自分たちが起こした火で、土器に入った赤米が炊ける様子を見る参加者たち=吉野ケ里歴史公園

 弥生時代の環濠(かんごう)集落を復元した吉野ケ里歴史公園(神埼市郡)で7、8の両日、竪穴住居の宿泊体験が開かれた。開園した2001年から続く恒例行事。県内外から13組39人の家族連れが参加し、古代の生活を肌で感じていた。

 初日は、竹を割るなどして箸や器を作った参加者たち。夕食作りでは、土器を使った弥生時代ならではの調理方法に挑戦、苦しみながらも火をおこし、古代米の「赤米」を炊きあげた。参加者たちは赤米のほかに、豚汁と鶏の薫製を自作の食器に乗せて頬張った。8日は園内の水田で赤米の稲刈り体験もあった。
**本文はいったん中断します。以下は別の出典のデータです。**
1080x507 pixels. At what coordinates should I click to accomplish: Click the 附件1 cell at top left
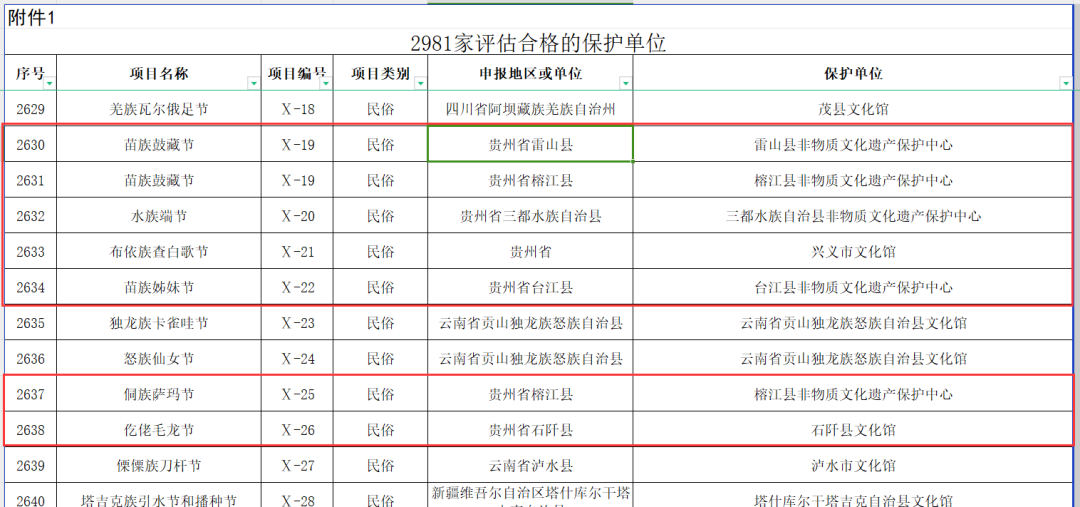point(30,17)
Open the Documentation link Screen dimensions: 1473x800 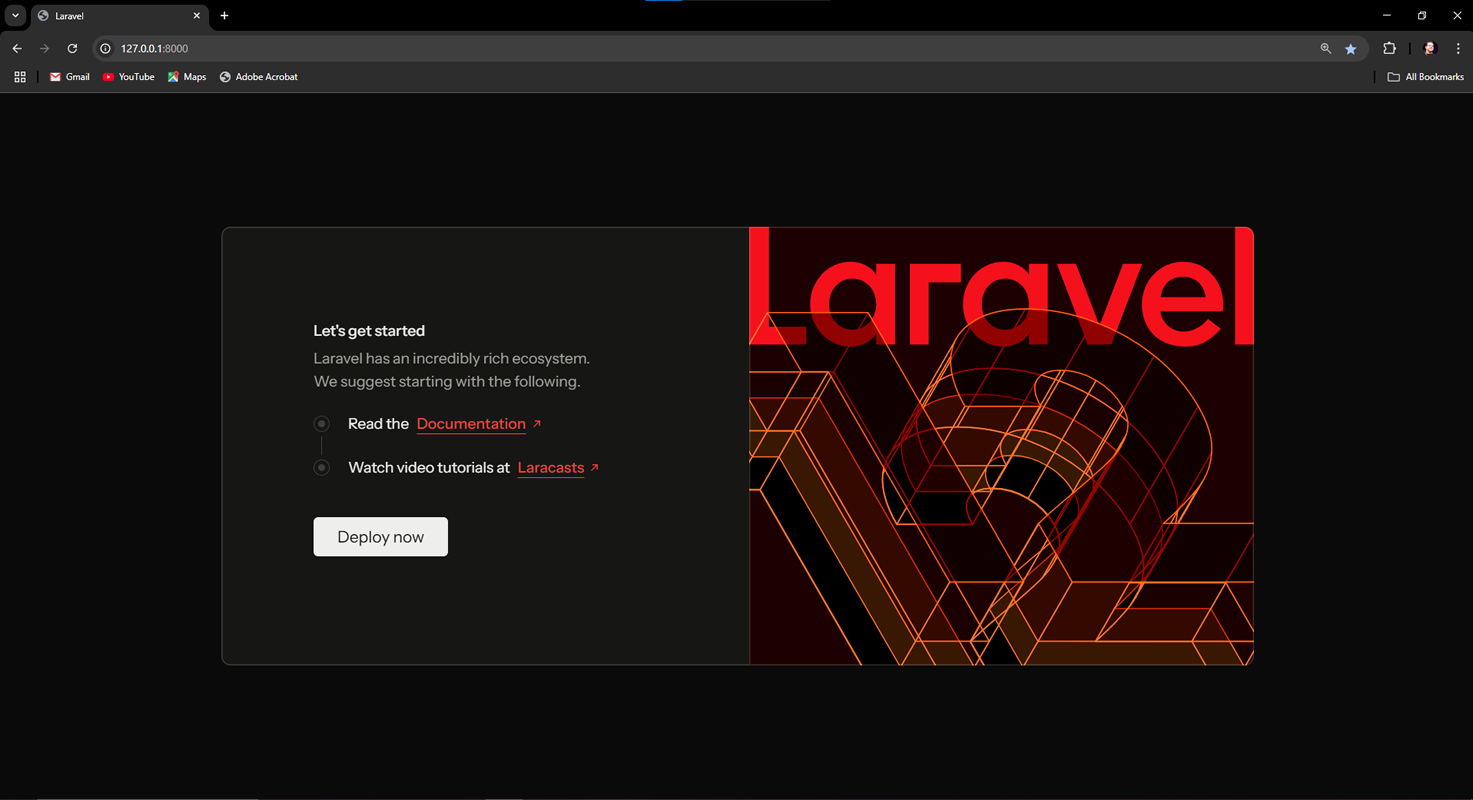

 母親と福岡県から参加した春日野小6年の内田侑希さん(12)は「いまではあり得ないことですごかった。食事を作るために、火おこしからするのが新鮮だった」と体験を満喫。主催した吉野ケ里公園管理センターの維持管理課の行徳和明課長は「歴史に触れて興味を持ち、これからにつなげてもらえれば」と期待を込めた。